» What you are asked to do
Return each line of the data below verbatim; pictures are to be left out.

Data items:
....................

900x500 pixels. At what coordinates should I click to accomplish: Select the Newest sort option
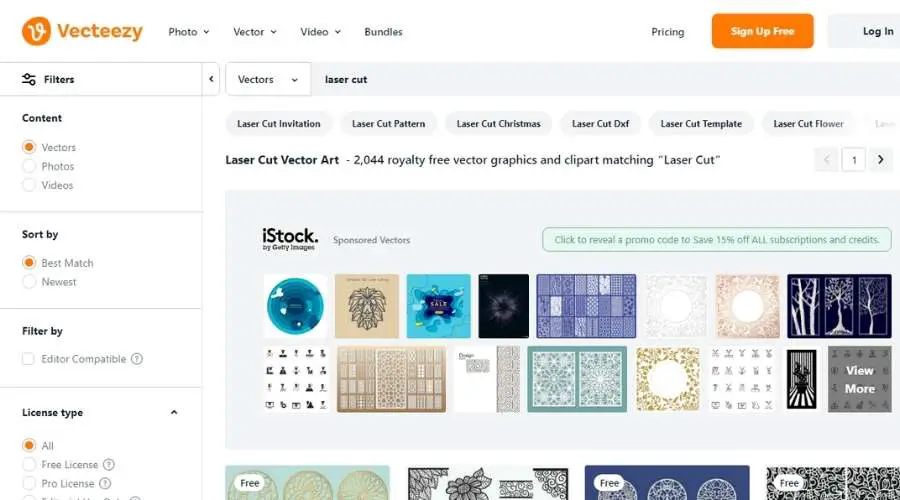pos(29,282)
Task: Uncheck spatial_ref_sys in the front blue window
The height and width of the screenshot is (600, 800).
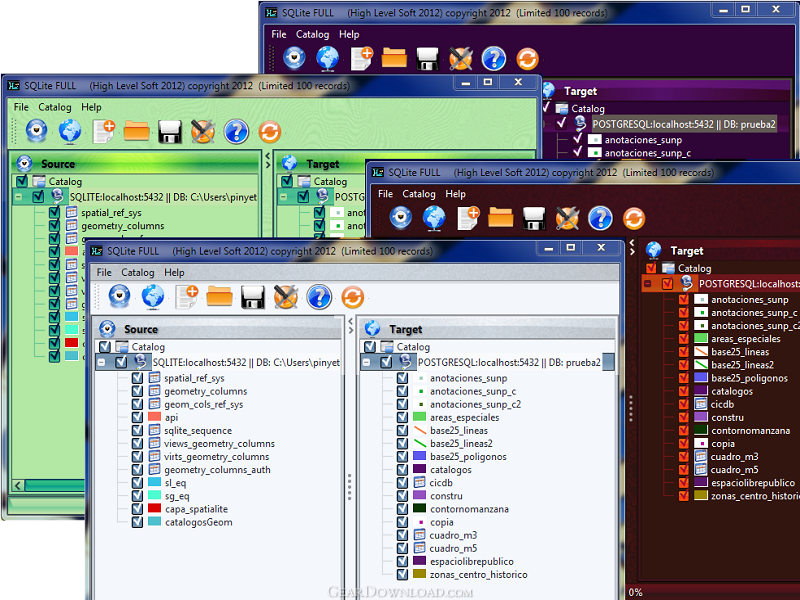Action: point(138,379)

....................

» Result of the task
900x500 pixels. At what coordinates should I click to accomplish: Select the Newest sort option
pos(29,282)
Task: Uncheck spatial_ref_sys in the front blue window
The height and width of the screenshot is (600, 800).
Action: point(138,379)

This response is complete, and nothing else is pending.